Berdasarkan pantauan di gedung Merah Putih KPK, Kuningan, Jakarta Selatan, Gatot Heroe yang merupakan Kepala Pengawasan dan Pelayanan Ditjen Bea Cukai Wilayah Kediri, terlihat mengenakan rompi oranye tahanan KPK dan tangannya terborgol saat dibawa turun oleh penyidik dari ruang pemeriksaan. Ia kemudian langsung menaiki mobil tahanan yang telah menunggu di depan lobi gedung.

Kasus ini sebelumnya telah menjerat tujuh tersangka. Para pemberi suap dari PT Bluerray Cargo telah dijatuhi vonis oleh hakim. John Field divonis 3 tahun penjara dan denda Rp 300 juta subsider 100 hari pidana kurungan. Deddy Kurniawan Sukolo dan Andri masing-masing divonis 2,5 tahun penjara dengan denda Rp 200 juta subsider 80 hari pidana kurungan.

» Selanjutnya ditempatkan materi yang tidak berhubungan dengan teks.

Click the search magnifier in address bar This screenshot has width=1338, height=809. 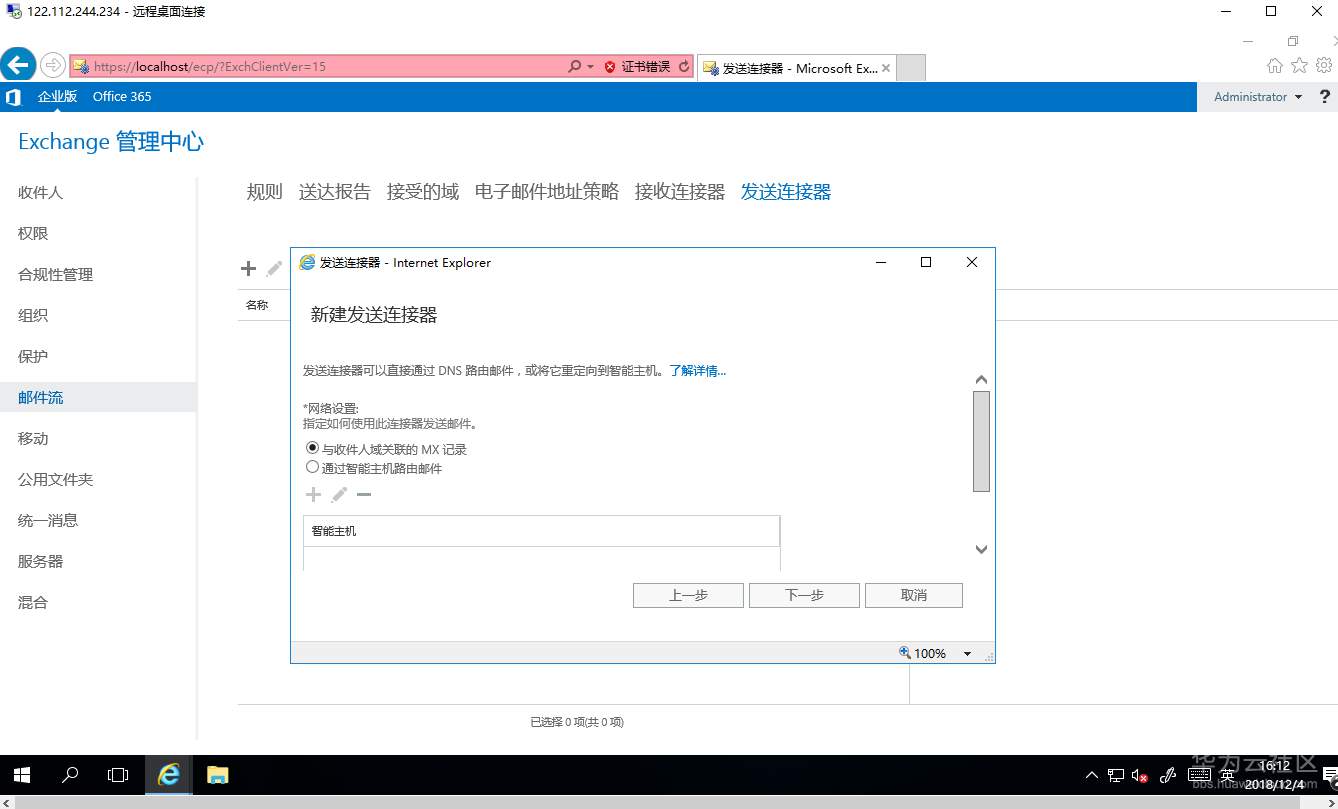tap(576, 66)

Selain itu, empat pejabat Bea Cukai lainnya juga tengah menjalani proses persidangan terkait kasus ini. Mereka adalah Rizal (RZL) selaku mantan Direktur Penindakan dan Penyidikan Direktorat Jenderal Bea dan Cukai periode 2024 sampai Januari 2026, Sisprian Subiaksono (SIS) selaku Kepala Subdirektorat Intelijen Penindakan dan Penyidikan Direktorat Jenderal Bea dan Cukai, Orlando Hamonangan Sianipar (ORL) selaku Kepala Seksi Intelijen Direktorat Jenderal Bea dan Cukai, dan Budiman Bayu Prasojo (BBP) selaku Kepala Seksi Intelijen Cukai P2 DJBC Bea Cukai.